I have some external data I need to import. How do I encode the input string as unicode/utf8?
Here is an example of a probematic line
>>>'Compa\xf1\xeda Dominicana de Tel\xe9fonos, C. por A. - CODETEL'.encode("utf8")
Traceback (most recent call last):
File "", line 1, in
UnicodeDecodeError: 'ascii' codec can't decode byte 0xf1 in position 5: ordinal not in range(128)
-
1The answer is given. But I suggest you invest some time learn about unicode, you won't regreat it :) nedbatchelder.com/text/unipain.htmlNiclas Nilsson– Niclas Nilsson2012年11月26日 08:19:01 +00:00Commented Nov 26, 2012 at 8:19
3 Answers 3
.encode("utf8") expects the source to be a unicode string. You are using it with a "regular" string which has "ascii" encoding by default. You should do something like:
original_string.decode('original_encoding').encode('utf-8')
In your case my guess would be:
'Compa\xf1\xeda Dominicana de Tel\xe9fonos, C. por A. - CODETEL'.decode("iso8859-1").encode("utf8")
Comments
To convert bytes to a Unicode string use decode instead of encode.
Also that is not UTF-8. I guess it's Latin-1:
>>> print 'Compa\xf1\xeda Dominicana de Tel\xe9fonos, C. por A. - CODETEL'.decode("latin1")
Compañía Dominicana de Teléfonos, C. por A. - CODETEL
Comments
encode converts from a unicode string to a sequence of bytes. decode converts from a sequence of bytes to a unicode string. You want decode, because your data are already encoded.

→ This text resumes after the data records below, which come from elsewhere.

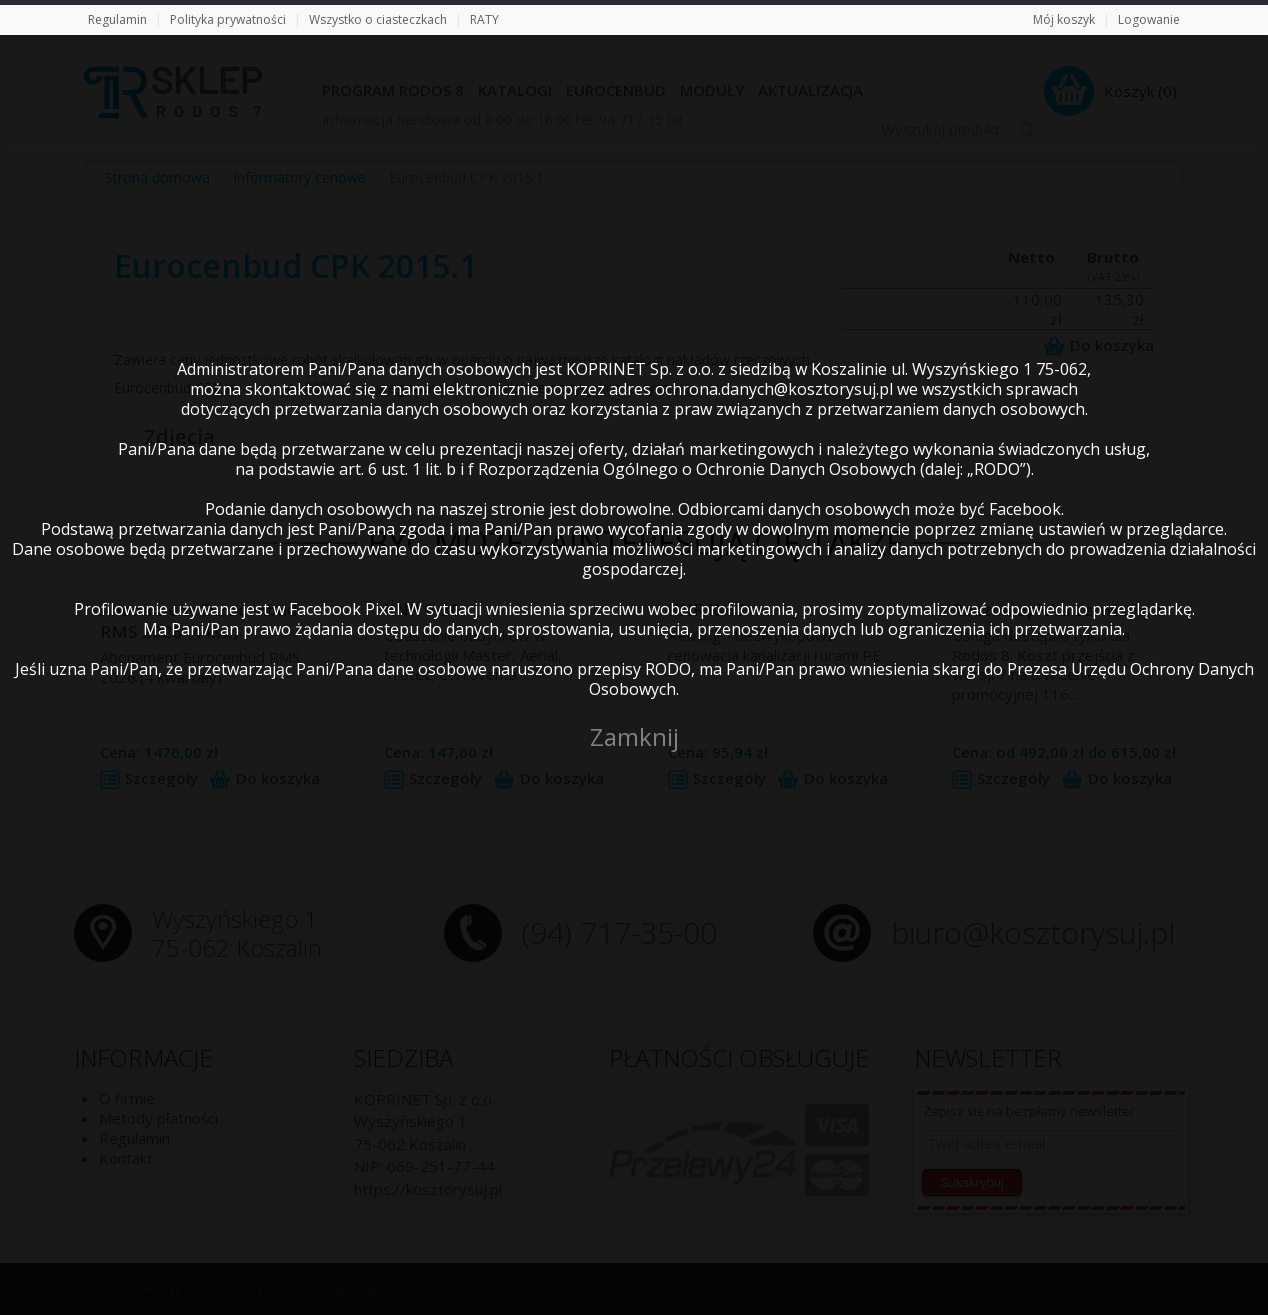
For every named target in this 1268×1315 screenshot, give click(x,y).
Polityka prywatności (228, 19)
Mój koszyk (1064, 19)
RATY (484, 19)
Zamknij (634, 736)
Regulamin (117, 19)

More generally, if you're reading a string from an external source, you always want to decode, because there's no such thing as a "unicode string" out there in the world. There are only representations of that unicode string in various encodings. Unicode strings are like a Platonic ideal that can only be transmitted through the corporeal medium of encodings.